◆ Reading text ◆
SPOTLIGHT FILE PHOTO - Scappoose Police Sgt. Dennis Viereck and Officer Matt Dorick work the scene of an incident in 2016. Scappoose Police Department, like other local law enforcement agencies, does not check for citizenship status in its routine duties.President Donald Trump has indicated he wants law enforcement agencies at all levels to enforce immigration law, but in Columbia County, that's not likely to happen.

Law enforcement agencies in south Columbia County say they do not enforce immigration laws, in accordance with state law.

Oregon is defined as a sanctuary state, meaning municipalities and law enforcement agencies can't actively use state resources to investigate a person's immigration status without that individual committing another violation of the law. However, if someone is arrested for committing a felony, law enforcement agencies may exchange information with the U.S. Bureau of Immigration and Customs Enforcement to verify the immigration status of that person.

Police and the Columbia County Sheriff's Office all say they don't make an effort to check for legal documentation, but most said they'd comply with requests from ICE when appropriate.

Aside from asking to show a driver's license during a traffic stop, law enforcement officials say they don't ask for proof of citizenship or legal right to be in the United States.

"We do not take action against individuals based on their status as immigrants," Columbia County Sheriff Jeff Dickerson stated in an email to the Spotlight. "How we deal with undocumented individuals, in general, depends upon the case. In all cases, racial makeup (real or assumed) is not considered to be a valid reason for making an inquiry."

SPOTLIGHT FILE PHOTO - Columbia County Sheriff's Office jail deputy Michelle Vandenberg reviews inmate records on a computer at the Columbia County Jail. The jail detains most people arrested in the county, but the CCSO never makes arrests based on immigration violations. The same goes for Scappoose Police Department.

"This department does not participate in routine immigration enforcement activities," Scappoose Police Chief Norm Miller explained. "If it comes up that ICE has entered some type of arrest warrant, that would be the only way we would know. We don't go checking."

Miller said it's crucial everyone in the public feels safe reporting crimes or coming forward with information about crimes, regardless of their citizenship status.

◆ Supplied data ◆
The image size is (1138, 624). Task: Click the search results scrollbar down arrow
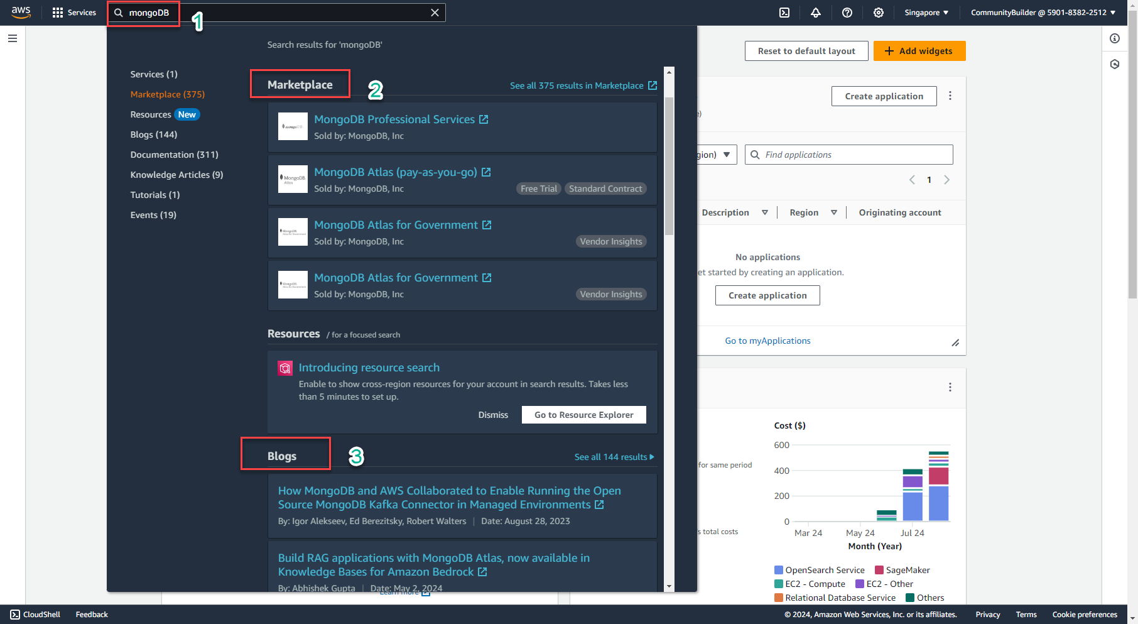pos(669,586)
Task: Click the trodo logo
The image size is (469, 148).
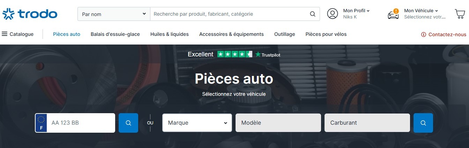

◆ What you need to do ◆
1. Rewrite the paragraph of the immigration enforcement article that begins "Oregon is defined as a sanctuary state" as a short bulleted list that keeps its main facts.
2. Decide whether each statement agrees with the immigration enforcement article. Answer yes or no, and quote the words from the article that decide it.
(a) The Columbia County Sheriff's Office makes arrests based on immigration violations.
(b) Officers may ask to see a driver's license during a traffic stop.
(c) Most of the agencies said they would comply with ICE requests when appropriate.
3. According to the immigration enforcement article, why do law enforcement agencies in south Columbia County not enforce immigration laws? Answer in one to three sentences.
The material shown here comes from a separate source unrelated to the immigration enforcement article.

◆ Solution list ◆
1.
- Oregon is a sanctuary state.
- Municipalities and law enforcement agencies can't actively use state resources to investigate a person's immigration status unless that person has committed another violation of the law.
- If someone is arrested for a felony, agencies may exchange information with the U.S. Bureau of Immigration and Customs Enforcement to verify that person's immigration status.

2.
(a) No: "the CCSO never makes arrests based on immigration violations."
(b) Yes: "Aside from asking to show a driver's license during a traffic stop, law enforcement officials say they don't ask for proof of citizenship or legal right to be in the United States."
(c) Yes: "most said they'd comply with requests from ICE when appropriate."

3. The agencies say they act in accordance with state law. Oregon is a sanctuary state, so municipalities and law enforcement agencies can't actively use state resources to investigate a person's immigration status unless that individual has committed another violation of the law.